In der Tat möchte die Kommission die Periode für öffentliche Konsultation von acht auf zwölf Wochen anheben.

Stellungnahmen: 

In ihrer Stellungnahme zur intelligenten Regulierung sagte die Europäische Union des Handwerks und der kleinen und mittleren Unternehmen (UEAPME), dass mehr von der nationalen Ebene komme als von der EU-Ebene, da die Mitgliedsstaaten EU-Richtlinien mit zusätzlichen Klauseln „vergoldeten“ und die Klauseln der EU eventuell inkorrekt umsetzten. Mitgliedsstaaten sollten so weit wie möglich der Versuchung widerstehen, an ihrem Inhalt herumzudoktern, so der Bericht.

„Vergoldung“ nennt sich die Praxis, den Wortlaut der EU-Gesetze zu überschreiten und unangemessene und unnötige Klauseln hinzuzufügen. Sie sei eine der größten Quellen für Bürokratie. Die Mitgliedsstaaten könnten und sollten EU-Gesetze an die nationalen Umstände anpassen, doch sie müssten gewährleisten, dass dies keine zusätzlichen Lasten für die nationale Geschäftsgemeinschaft darstelle, so der Bericht.

Nächste Schritte: 
  • Zweite Hälfte 2012: Kommission soll zu den Fortschritten im Prozess der klugen Regulierung Bericht erstatten
Hintergrund : 

Die Vereinfachung und Verbesserung der regulatorischen Rahmenbedingungen der EU war eine der ersten Prioritäten der ersten Barroso-Kommission und ist ein Schlüsselelement der Lissabon-Strategie und des Small Business Acts (EurActiv 01.10.09).
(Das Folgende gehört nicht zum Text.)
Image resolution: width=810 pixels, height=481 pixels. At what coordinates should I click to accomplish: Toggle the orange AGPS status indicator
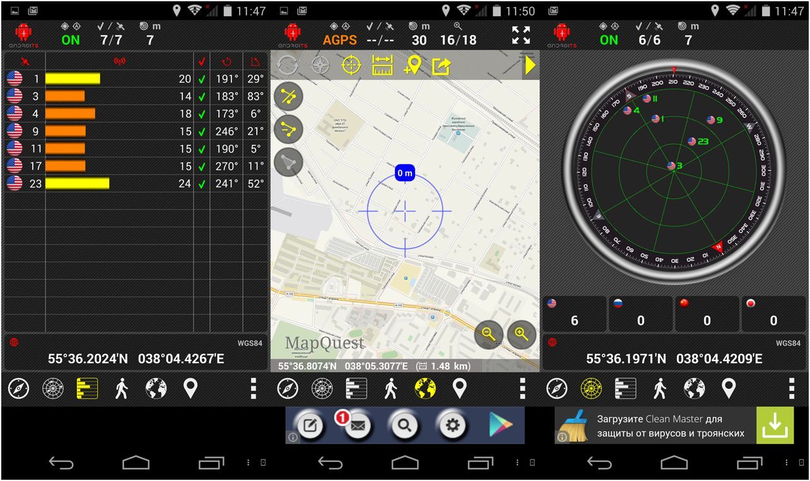click(340, 40)
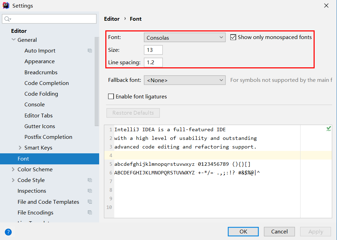Collapse the General tree section

coord(13,40)
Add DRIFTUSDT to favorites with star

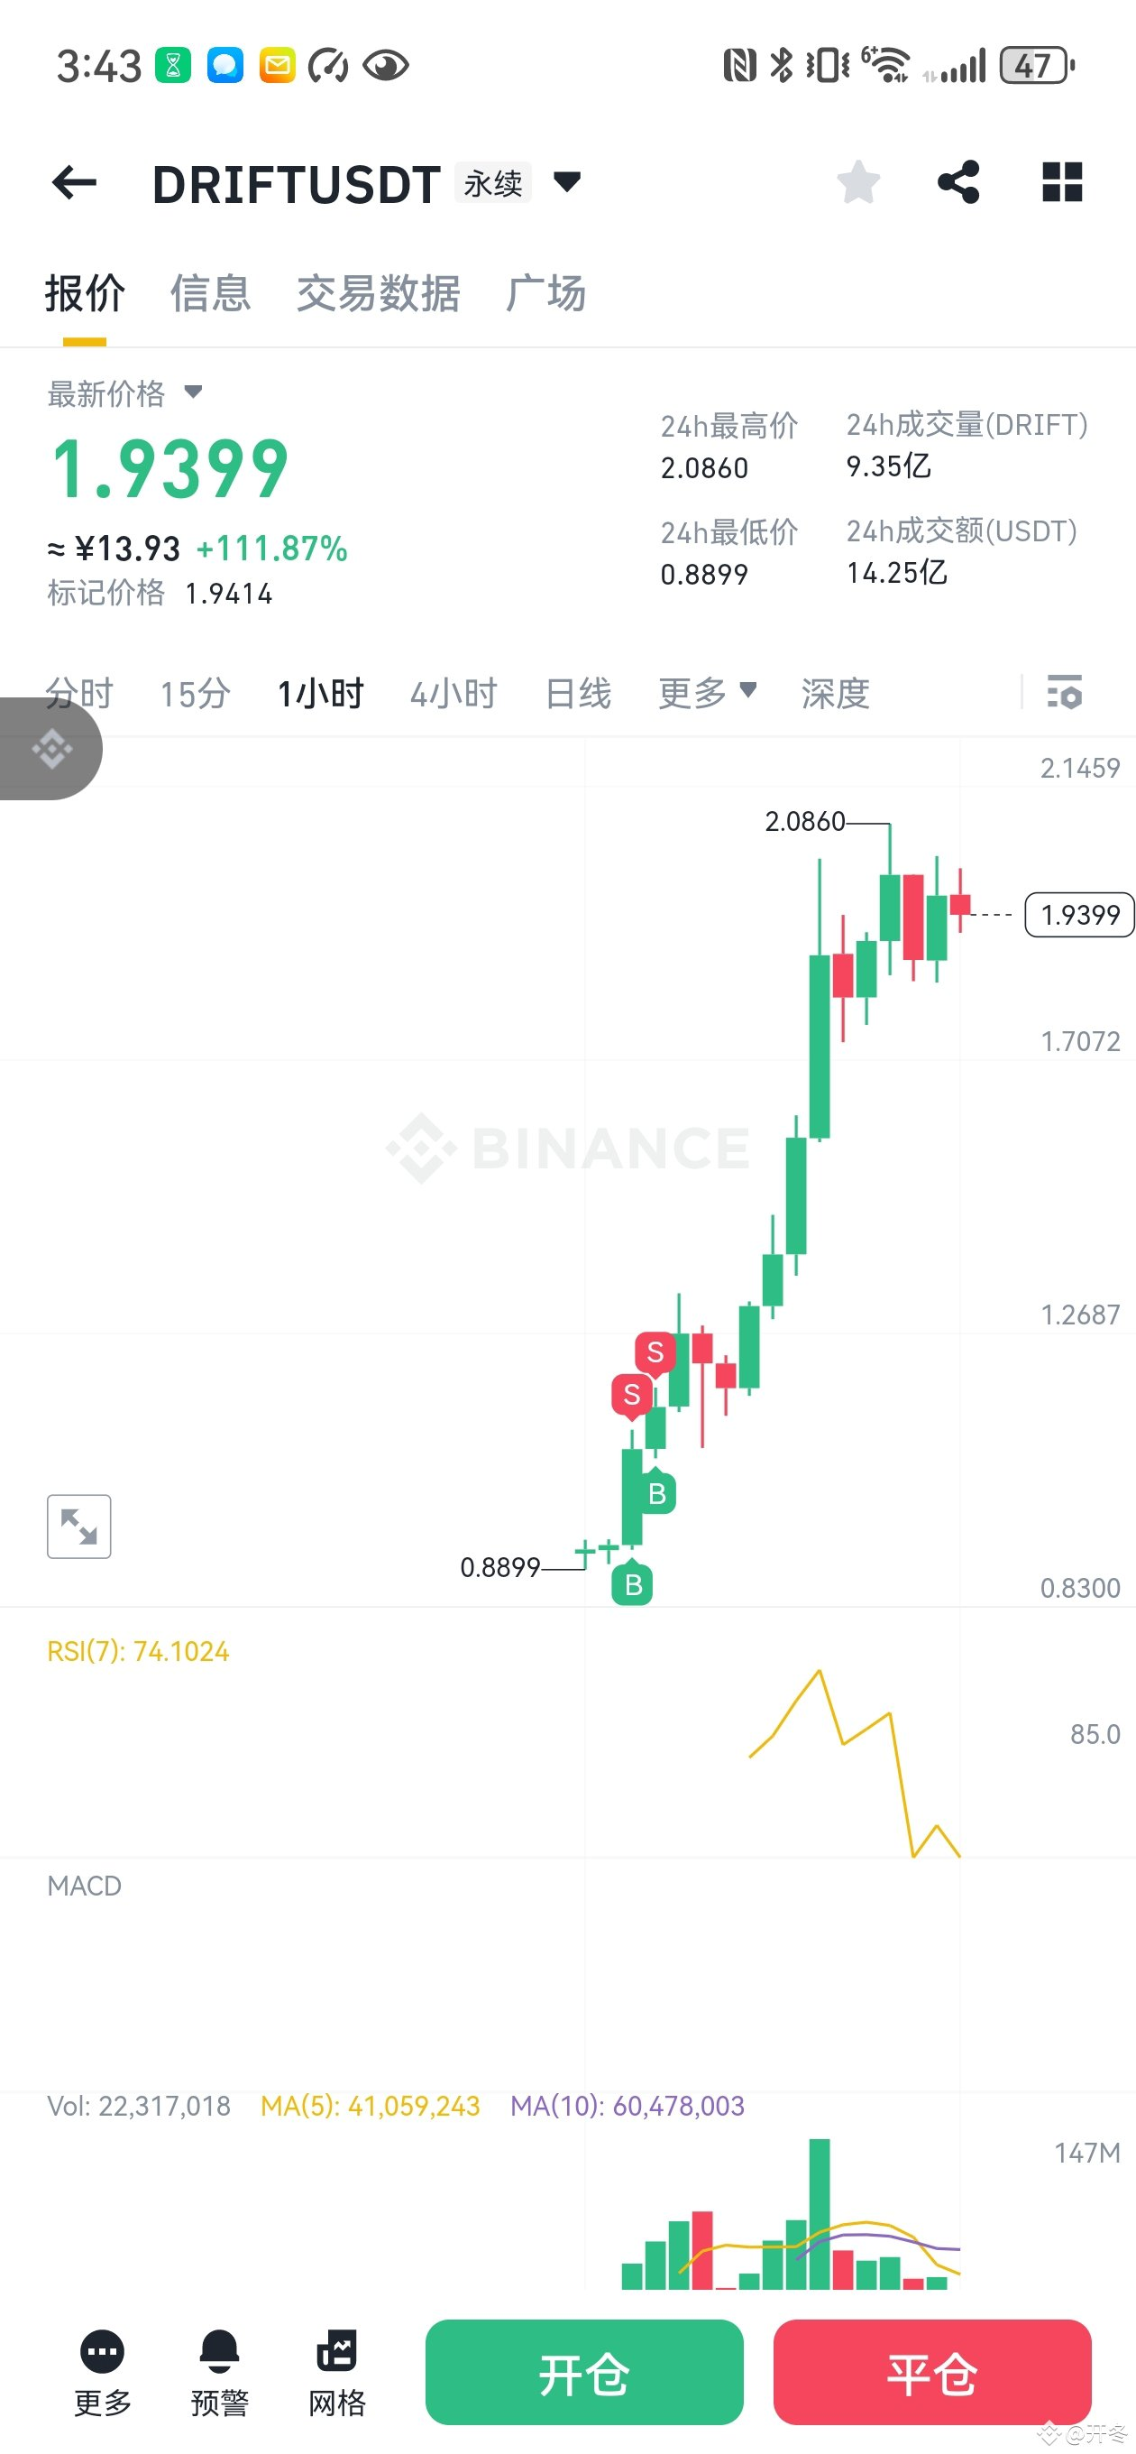point(858,182)
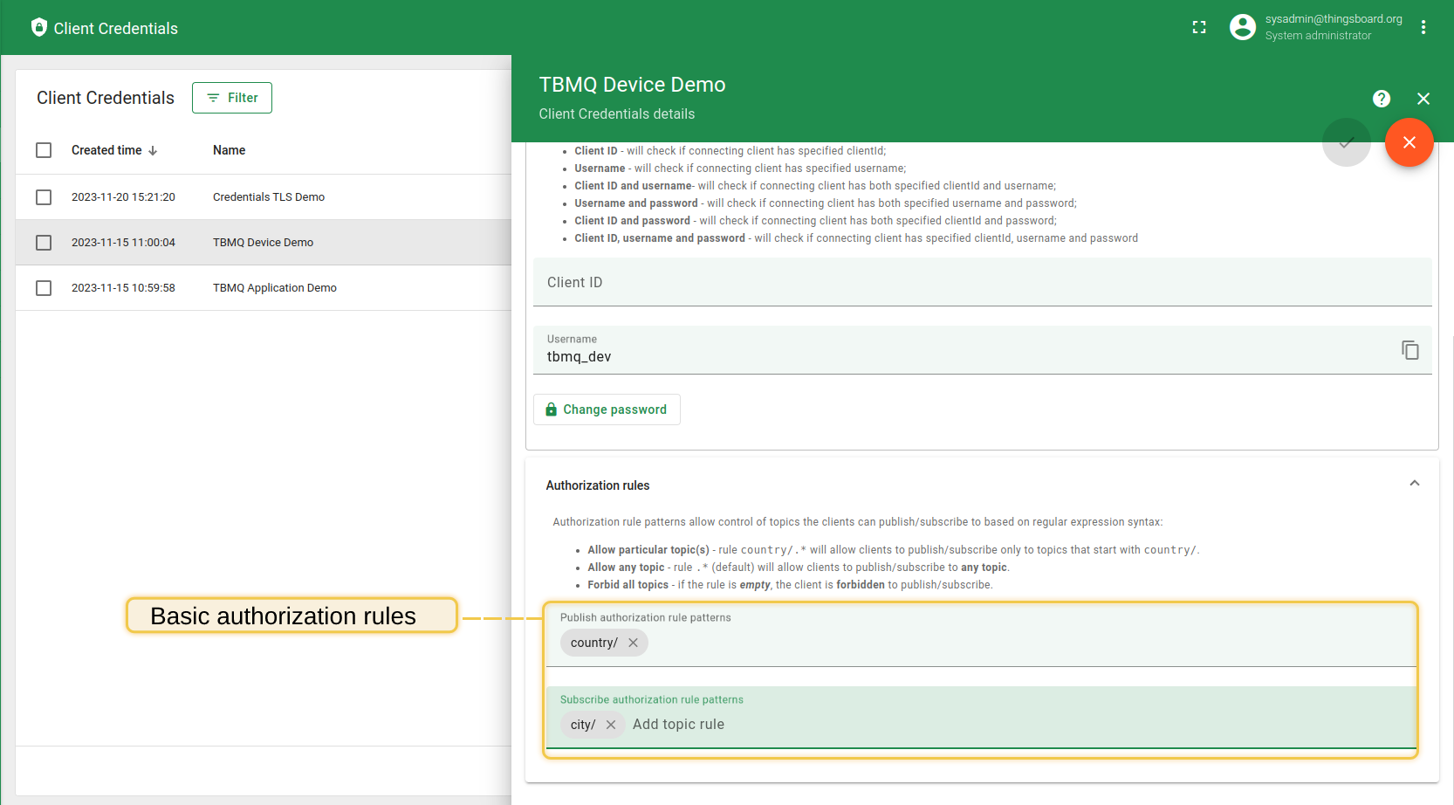The height and width of the screenshot is (805, 1454).
Task: Focus the Client ID input field
Action: tap(982, 283)
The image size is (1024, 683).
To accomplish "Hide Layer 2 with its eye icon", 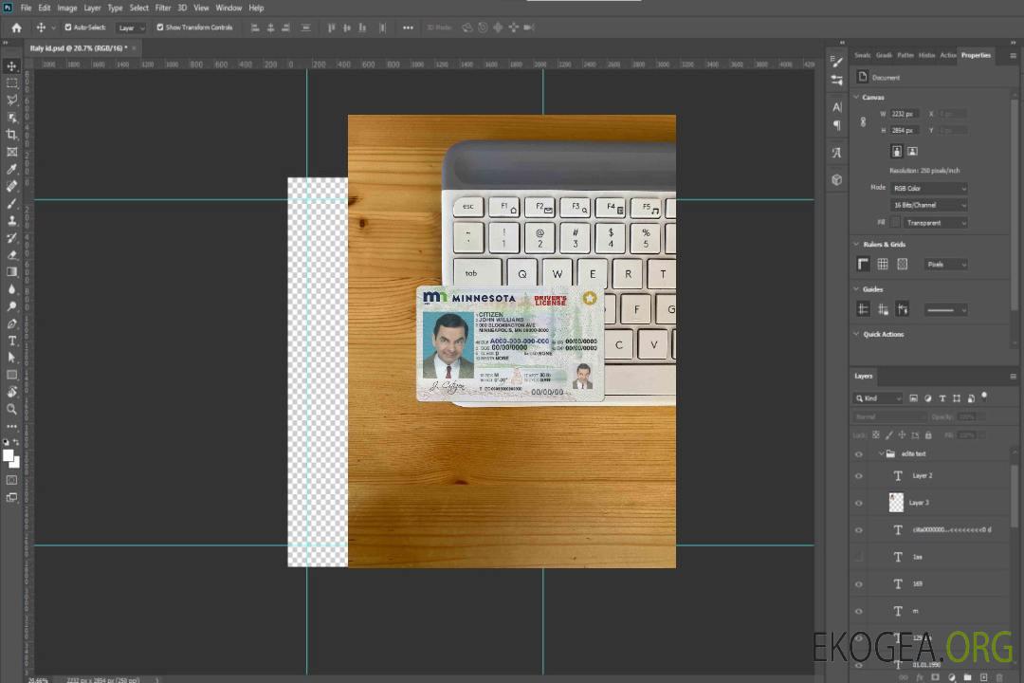I will tap(859, 475).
Die Kommission arbeitet daran, die Kosten für Klein- und Mittelunternehmen zu senken, indem sie die administrative Belastung an unnötiger Regulierung bis 2012 um 25 Prozent verringert. Mit diesem Prozess hofft die Kommission, ihren Ruf als übertrieben bürokratische Institution abzulegen.

Über die Senkung existierender Regulierung hinaus wird neue Gesetzgebung

untersucht, um zu sichern, dass sie nicht zur Belastung der Unternehmen beiträgt.

Im Jahr 2007 richtete die Kommission eine Gruppe unabhängiger Beteiligter im Bereich Verwaltungslasten (HLG) unter dem Vorsitz von Edmund Stoiber ein, die Bereiche ausfindig machen sollte, in denen die Bürokratie abgebaut werden könnte.